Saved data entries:
● ● ● ● ●
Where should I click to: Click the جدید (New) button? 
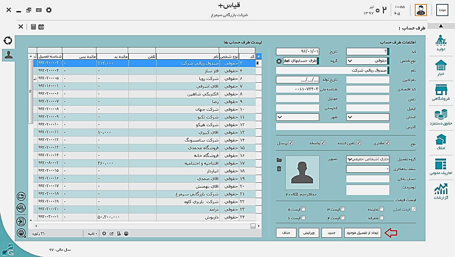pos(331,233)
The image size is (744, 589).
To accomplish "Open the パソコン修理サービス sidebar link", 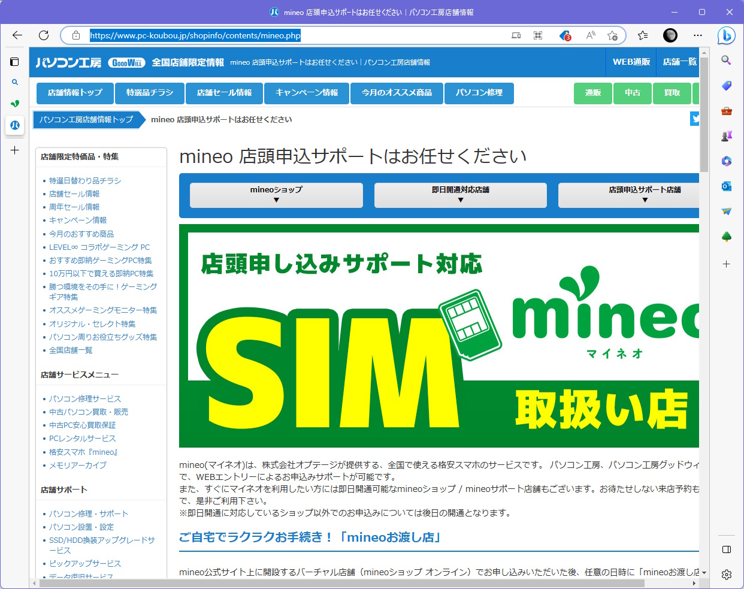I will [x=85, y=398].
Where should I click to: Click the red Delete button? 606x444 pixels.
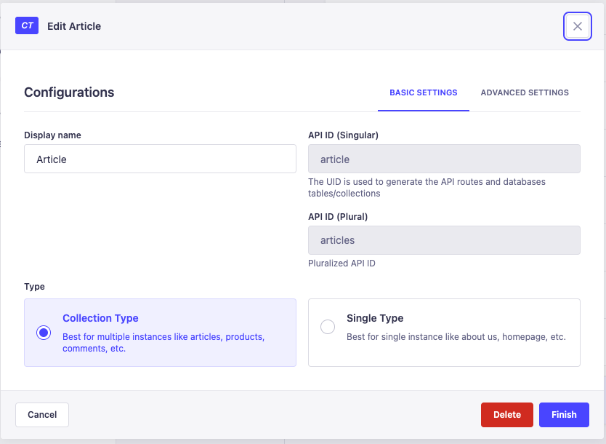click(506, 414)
● ● ● ● ●
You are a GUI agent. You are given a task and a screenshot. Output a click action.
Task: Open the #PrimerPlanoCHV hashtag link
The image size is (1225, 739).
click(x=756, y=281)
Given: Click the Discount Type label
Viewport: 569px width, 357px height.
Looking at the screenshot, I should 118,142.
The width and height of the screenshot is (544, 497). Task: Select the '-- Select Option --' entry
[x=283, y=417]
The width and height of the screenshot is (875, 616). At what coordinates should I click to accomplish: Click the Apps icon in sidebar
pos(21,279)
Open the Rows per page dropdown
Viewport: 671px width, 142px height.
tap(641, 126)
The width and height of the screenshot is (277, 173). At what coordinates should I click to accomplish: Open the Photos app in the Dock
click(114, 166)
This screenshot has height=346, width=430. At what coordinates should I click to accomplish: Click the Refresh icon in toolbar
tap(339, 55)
● ● ● ● ●
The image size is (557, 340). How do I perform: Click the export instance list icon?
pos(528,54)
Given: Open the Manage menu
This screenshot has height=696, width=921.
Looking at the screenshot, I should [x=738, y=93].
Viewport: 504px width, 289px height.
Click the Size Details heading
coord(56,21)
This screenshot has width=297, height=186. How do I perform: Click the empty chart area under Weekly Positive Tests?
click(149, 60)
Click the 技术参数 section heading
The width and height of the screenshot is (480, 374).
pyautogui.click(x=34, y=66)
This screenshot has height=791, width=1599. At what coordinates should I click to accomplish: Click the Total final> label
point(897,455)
● ● ● ● ●
Only those lines of the entries above that run from the line containing "Given: Click the Discount Type label" to the line containing "Open the Rows per page dropdown", both included, should be transcribed exactly.

§ **ANSWER SPACE**:
Given: Click the Discount Type label
Viewport: 569px width, 357px height.
Looking at the screenshot, I should 118,142.
The width and height of the screenshot is (544, 497). Task: Select the '-- Select Option --' entry
[x=283, y=417]
The width and height of the screenshot is (875, 616). At what coordinates should I click to accomplish: Click the Apps icon in sidebar
pos(21,279)
Open the Rows per page dropdown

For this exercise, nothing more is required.